Em recente pesquisa (de tão óbvio o resultado, nem preciso citar a fonte que esqueci), em média, pouquíssimos telespectadores de TV por assinatura memorizam canais e horários. A escolha é sempre aproximativa ou aleatória. Faça você mesmo o teste. Na coluna da direita, você deverá escrever a grade do seu canal de TV aberta mais freqüentemente assistido. Na da esquerda, o mesmo para um canal pago.

Audiência máxima e máxima qualificação são como gato e cachorro. Convivem mas com muitas reservas.

A busca pela audiência é baseada no binômio “mínimo denominador de apelos e conteúdos” e “programação generalista”. Esta é a receita da mídia de massa: facilidade de compreensão (no jornalismo), estímulos a sentimentos básicos (no entretenimento) e variedade (nas revistas televisivas que mesclam notícias e diversão). A televisão aberta cria portanto uma grade de programação que aprisiona (sem conotação negativa) os públicos.

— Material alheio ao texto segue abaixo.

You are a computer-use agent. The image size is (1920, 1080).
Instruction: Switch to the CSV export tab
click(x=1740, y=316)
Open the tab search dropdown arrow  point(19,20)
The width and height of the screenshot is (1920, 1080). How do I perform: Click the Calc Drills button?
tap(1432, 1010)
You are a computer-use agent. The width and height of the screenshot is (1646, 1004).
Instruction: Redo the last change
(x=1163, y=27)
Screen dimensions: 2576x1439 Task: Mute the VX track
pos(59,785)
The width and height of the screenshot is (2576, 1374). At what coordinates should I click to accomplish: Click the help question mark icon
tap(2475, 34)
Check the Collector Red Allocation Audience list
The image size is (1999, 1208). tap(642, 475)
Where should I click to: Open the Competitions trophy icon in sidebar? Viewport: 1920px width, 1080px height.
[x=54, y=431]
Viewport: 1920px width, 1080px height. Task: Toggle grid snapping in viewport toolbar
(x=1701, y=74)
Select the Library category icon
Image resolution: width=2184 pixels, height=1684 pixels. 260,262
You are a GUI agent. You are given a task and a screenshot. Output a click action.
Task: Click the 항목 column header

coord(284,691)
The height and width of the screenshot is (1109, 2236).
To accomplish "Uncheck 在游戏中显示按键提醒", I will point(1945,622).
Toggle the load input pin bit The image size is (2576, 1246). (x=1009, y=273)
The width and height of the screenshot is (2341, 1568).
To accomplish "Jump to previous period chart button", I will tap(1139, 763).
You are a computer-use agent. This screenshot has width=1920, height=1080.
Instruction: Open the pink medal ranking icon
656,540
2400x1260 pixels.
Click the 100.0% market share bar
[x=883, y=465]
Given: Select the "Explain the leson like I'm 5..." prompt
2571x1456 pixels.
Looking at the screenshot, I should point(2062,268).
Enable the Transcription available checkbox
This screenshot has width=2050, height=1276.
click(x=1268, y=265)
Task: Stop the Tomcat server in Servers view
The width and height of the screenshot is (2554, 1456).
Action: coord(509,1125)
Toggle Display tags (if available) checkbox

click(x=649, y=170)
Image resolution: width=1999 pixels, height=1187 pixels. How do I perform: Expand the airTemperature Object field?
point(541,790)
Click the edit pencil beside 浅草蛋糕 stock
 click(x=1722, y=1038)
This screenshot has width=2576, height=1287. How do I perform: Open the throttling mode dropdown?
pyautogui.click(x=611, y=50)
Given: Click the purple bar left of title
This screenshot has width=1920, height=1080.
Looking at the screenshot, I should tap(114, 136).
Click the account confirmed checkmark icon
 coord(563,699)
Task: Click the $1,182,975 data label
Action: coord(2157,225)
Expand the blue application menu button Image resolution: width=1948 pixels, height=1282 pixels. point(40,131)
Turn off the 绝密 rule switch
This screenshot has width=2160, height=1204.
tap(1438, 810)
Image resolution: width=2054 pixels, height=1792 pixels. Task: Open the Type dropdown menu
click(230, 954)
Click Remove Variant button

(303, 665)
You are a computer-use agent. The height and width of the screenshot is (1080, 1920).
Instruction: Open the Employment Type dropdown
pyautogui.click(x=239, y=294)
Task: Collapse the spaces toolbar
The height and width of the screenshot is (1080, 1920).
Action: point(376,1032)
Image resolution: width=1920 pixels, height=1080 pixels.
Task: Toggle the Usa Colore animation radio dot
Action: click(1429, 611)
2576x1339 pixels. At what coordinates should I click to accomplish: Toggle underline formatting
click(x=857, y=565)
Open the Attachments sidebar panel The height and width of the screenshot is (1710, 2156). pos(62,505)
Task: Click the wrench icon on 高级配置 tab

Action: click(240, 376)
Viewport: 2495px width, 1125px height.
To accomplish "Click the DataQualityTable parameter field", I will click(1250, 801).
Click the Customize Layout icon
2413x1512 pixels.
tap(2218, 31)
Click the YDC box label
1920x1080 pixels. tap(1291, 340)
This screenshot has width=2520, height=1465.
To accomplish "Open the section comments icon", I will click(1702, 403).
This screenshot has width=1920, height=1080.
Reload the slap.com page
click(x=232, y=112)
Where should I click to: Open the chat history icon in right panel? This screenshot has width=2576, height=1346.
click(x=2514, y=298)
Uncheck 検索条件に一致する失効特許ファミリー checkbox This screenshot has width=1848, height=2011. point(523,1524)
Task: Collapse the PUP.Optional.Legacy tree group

E nisto reside seu segredo de perpetuação: facilidade de comercialização e formação do hábito.

Já a TV por assinatura pretende ser segmentada, por assunto ou por público (ou complicando a equação, por assunto e público). A receita é baseada em profundo conhecimento das audiências e na produção de conteúdos sob medida.

E dessa pretensão nasce seu calvário.

É da natureza humana ser generalista, interessar-se por muitos assuntos, mudar de gosto e opinião. A segmentação por conteúdo gera, intrinsecamente, um apelo irresistível à fuga.

Somos animais volúveis, influenciáveis, instáveis e flutuamos sempre num mar de dúvidas. Embora sejamos educados para a auto-definição (homem ou mulher? sensível ou racional? liberal ou reacionário? esportista ou intelectual? Fla ou Flu?), tudo não passa de um fingimento social, uma máscara. A segmentação por público é uma areia movediça.

E não precisamos de muitas análises para perceber que os canais de TV por assinatura, diante de tanta incerteza, muitas vezes recorrem às velhas receitas da TV aberta, com a competência dramaticamente comprometida pela pobreza. Quando o canal fechado resolve ser um pouquinho “aberto”, mais parece uma TV com 30 anos de atraso.

Isso sem falar na miríade de canais enlatados, sem personalidade e identidade.

Os canais por assinatura nasceram para libertar o espectador da prisão monopolizadora mas o excesso de escolha e a segmentação matemática (a toque de pesquisas inócuas) aprisionaram seu sucesso no zapping: esse assassino de construção de marca.

E eis que surge a Internet. Precisamos aprofundar ou já deu para sacar?